- [Job item]:
Retype the lines from the line with "You are a GUI" to the line with "pyautogui.click(x=2080, y=206)", both included, without changing any character.

- [Supplied information]:
--------------------------------

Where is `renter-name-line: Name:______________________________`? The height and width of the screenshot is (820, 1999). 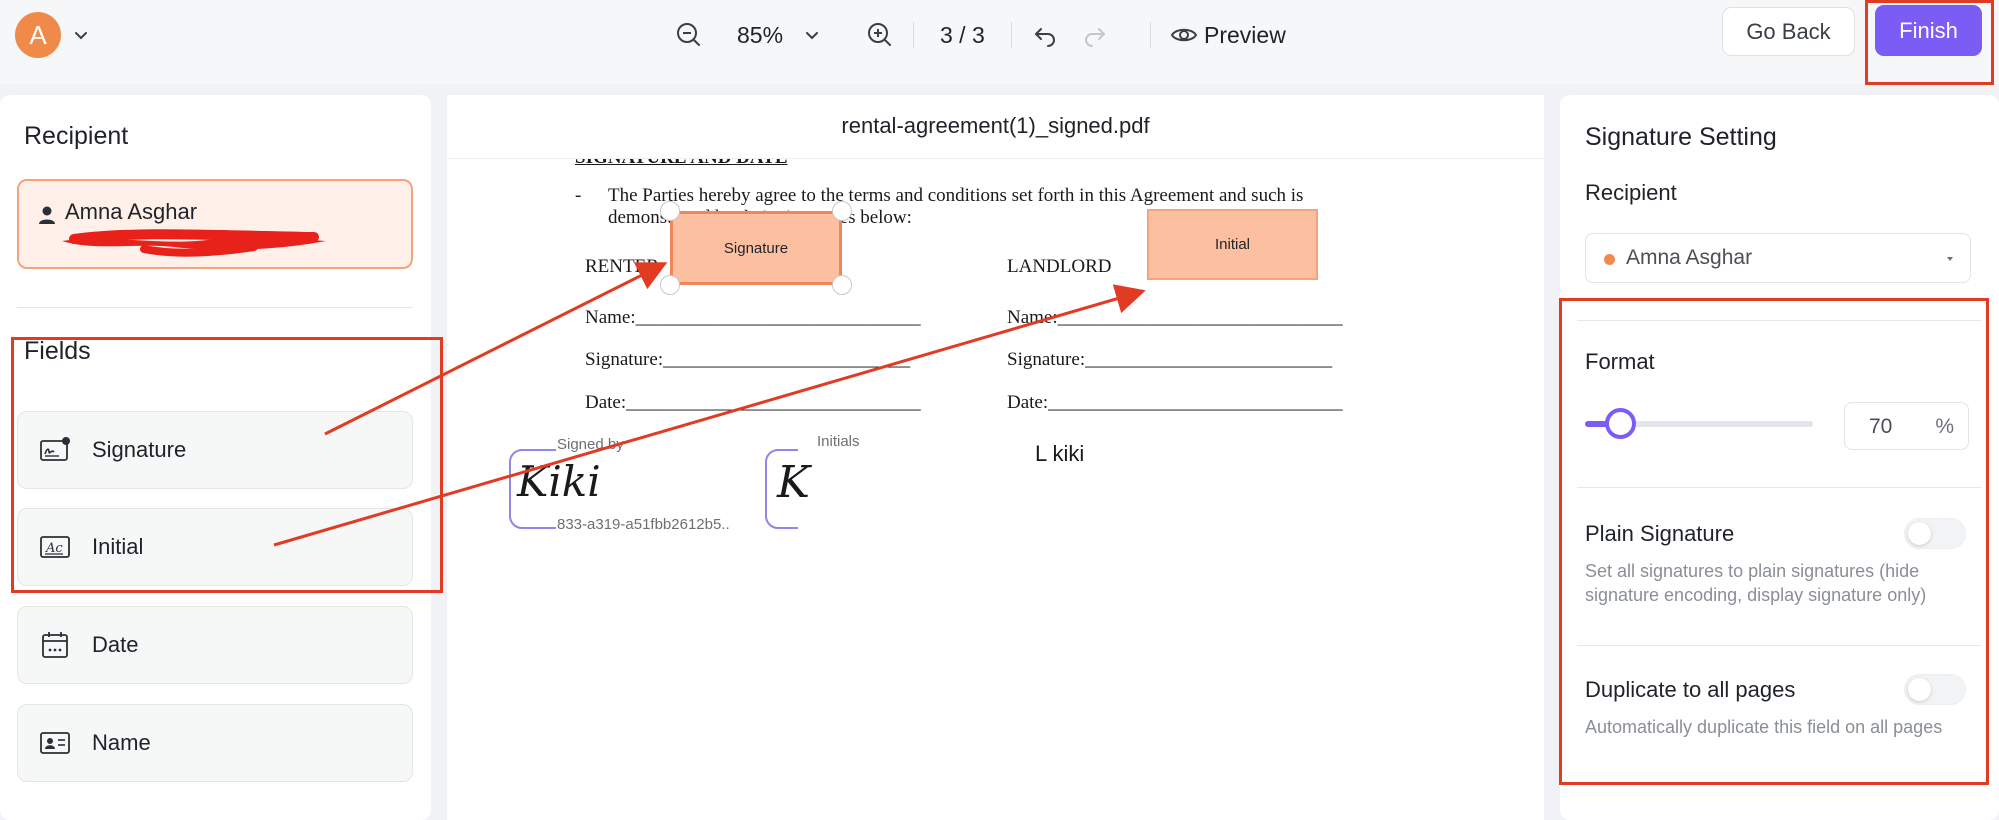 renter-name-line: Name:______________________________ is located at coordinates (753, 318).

--------------------------------

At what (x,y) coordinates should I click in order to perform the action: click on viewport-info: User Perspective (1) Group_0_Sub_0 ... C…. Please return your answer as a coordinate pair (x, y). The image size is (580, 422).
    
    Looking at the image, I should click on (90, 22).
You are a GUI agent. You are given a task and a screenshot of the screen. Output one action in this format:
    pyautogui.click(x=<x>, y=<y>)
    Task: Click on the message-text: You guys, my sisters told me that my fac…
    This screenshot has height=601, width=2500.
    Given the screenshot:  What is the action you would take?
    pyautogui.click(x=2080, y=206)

--------------------------------

- [Expected answer]:
You are a GUI agent. You are given a task and a screenshot of the screen. Output one action in this format:
    pyautogui.click(x=<x>, y=<y>)
    Task: Click on the message-text: You guys, my sisters told me that my fac…
    This screenshot has height=601, width=2500.
    Given the screenshot:  What is the action you would take?
    pyautogui.click(x=2080, y=206)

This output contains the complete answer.